Paralleling these are artists commenting on the materiality of the physical social space (Kate Newby), or within a published zone the overlapping, off registered or even splayed relationship of constructed documentary image with fictitious interview (Fiona Amundsen / Tim Corballis).

Kate BrettKelly-Chalmers examines artist Kah Bee Chow’s public performances in downtown Auckland (Britomart) and Canary and Special Galleries, while Spiros Panigirakis elucidates on different alternative varieties of public art practice in Melbourne. Each typology he provides (research; the taught; the salon; the community; the commission) is accompanied by a wildly imaginative, mischievously humorous, finely detailed diagram – Panigirakis synthesizing image and text together perfectly.

Where Public Good morphs into Private Good can be seen in the prose of JC Borrelle.

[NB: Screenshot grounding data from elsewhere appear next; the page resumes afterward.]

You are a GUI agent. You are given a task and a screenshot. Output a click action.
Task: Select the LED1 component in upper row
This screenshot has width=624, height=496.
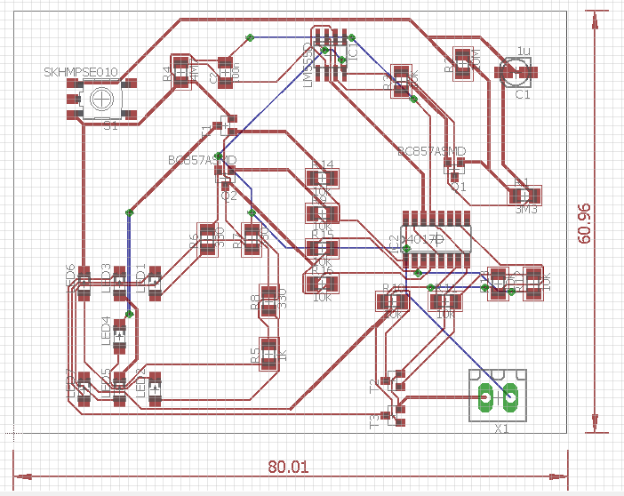[153, 283]
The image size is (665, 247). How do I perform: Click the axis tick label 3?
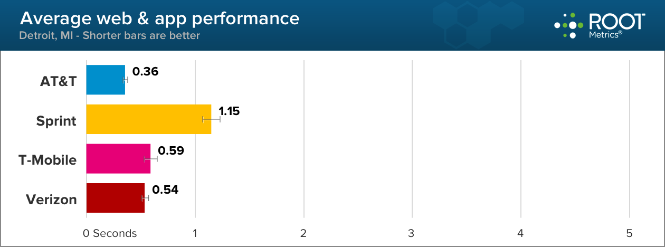412,233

She has devised a fanciful meditation on creative endeavours such as photography and their relationship to private memories (especially those of childhood), skilfully mixing theoretical issues in with whimsy to create an intriguing, very entertaining, little fable.

The book’s theme drifts back to the Public Good with the humorous poem by Rachel O’Neill on the death of Socrates. His death is taking longer than expected (“the shiver of parliament”) and he is worried about his chickens - especially his activist ones (like Plato). A clever inclusion here from O’Neill.

Thoughtfully assembled with a snappy array of images to escort the texts into your mind, Public Good is a very fine contribution to art debate in this country. Any didactic polemic that you might expect from Enjoy is incredibly discreet. It feels light but not frothy. There is plenty of substance, but it doesn’t grind you down. The varied but stimulating contributions lock together well to create a publication of lasting value.